Finding Betty

Before I begin, a caveat.

I’m not a historian, and everything I write is subject to the vagaries of memory. And with all the brain cells I have willfully compromised over the course of a long and happy life, I would be surprised if all the dates, details, and chronological order were entirely accurate. But this is the story I remember, and to my mind, this is how it all happened.

I raise this issue because the featured player in this story is one of my readers.


I first became aware of Betty’s existence sometime around 1968 or 69. By then, I was pretty well established as one of the crowd in Canavan Square. The two groups in the square, the rats (me and Peter, et al) and the collegiates (Charlie, Billy, et al) had by now melded into one (semi-collegiate) group that orbited around Rosie’s corner store.

Another group of guys, maybe 2-3 years younger than us, hung out on Buttonwood Street, a block east. Since they also frequented Rosie’s, we got to know each other well, and eventually the age barrier sort of fell away. We all often attended concerts, or just hung around drinking and acting stupid together.

At that time, Betty lived a half block up Mt. Vernon Street from Rosie’s and traveled through the neighborhood with her small group of high school girls. They were young and cute, and we flirted with them and they flirted back.

Betty, Maryann and Susan (to us: The Polish Girls) seemed inseparable and they were often accompanied by Pauline and Jane. They would pass by and say Hi, and head right down the street to the younger guys.

One of those guys was Tommy, Betty’s boyfriend.

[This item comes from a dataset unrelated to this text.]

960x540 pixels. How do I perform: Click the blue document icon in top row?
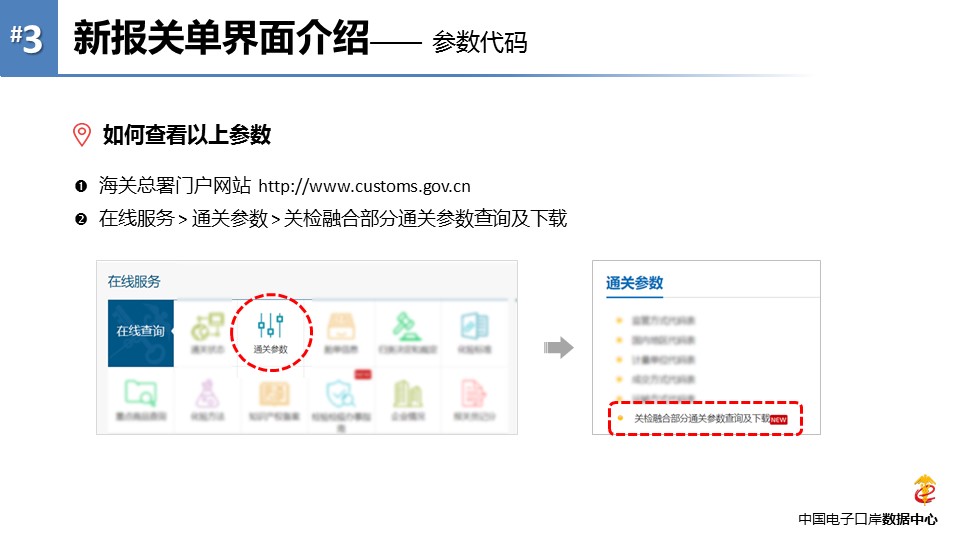coord(474,326)
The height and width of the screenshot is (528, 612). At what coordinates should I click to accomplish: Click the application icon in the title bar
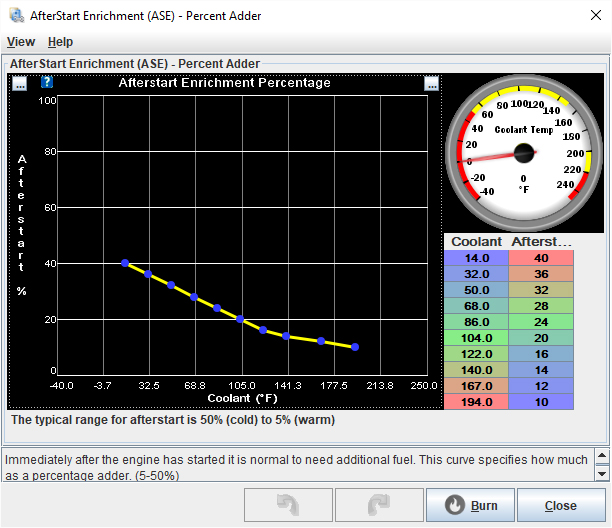17,15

Tommy was a good guy, everybody’s friend. He had an unkempt mop of dark curly hair, the thickest glasses imaginable, an abundance of charm, and girls loved him. We used to shake our heads at all the girls who would fall for the homely bastard. But most of us would go to bat for him in a pinch. He was a good guy.

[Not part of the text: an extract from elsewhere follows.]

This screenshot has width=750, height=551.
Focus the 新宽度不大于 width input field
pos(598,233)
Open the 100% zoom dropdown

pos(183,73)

I found out his secret with the girls, eventually. One after another, a series of cuties would undertake to “save” Tommy from himself. He had a taste for the bottle from an early age. But being such a happy, entertaining drunk, the guys on the corner were always happy to see him, and the girls lined up to try to change him into proper boyfriend material. Betty was the latest.

Tommy lived in Quincy, and by summer of 1969, I did too. I got my driver’s license at nineteen, because of the move, and started driving Tommy home nights in my 62 Valiant.

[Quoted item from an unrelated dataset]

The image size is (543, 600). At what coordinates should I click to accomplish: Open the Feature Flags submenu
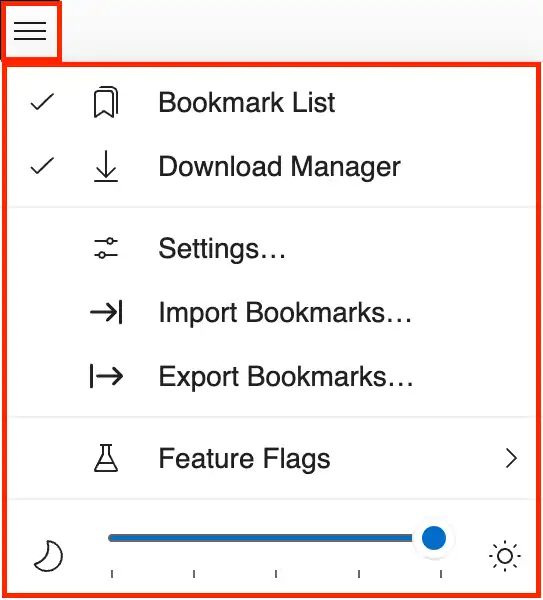click(x=271, y=458)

He was always loaded and needed the ride. Usually buzzing a bit myself, we would laugh and joke all the way to his house in Wollaston, and then I’d go another ten minutes to the Point, where I lived.

I heard a lot about Betty from my inebriated passenger. She and her Mom were so invested in this guy that they would sometimes call his house in the morning to be sure he awoke for school. In a just world, his NQHS diploma should have been signed by Betty and her Mom. But he knew they were trying to save him, and he never had a bad thing to say about them that I remember.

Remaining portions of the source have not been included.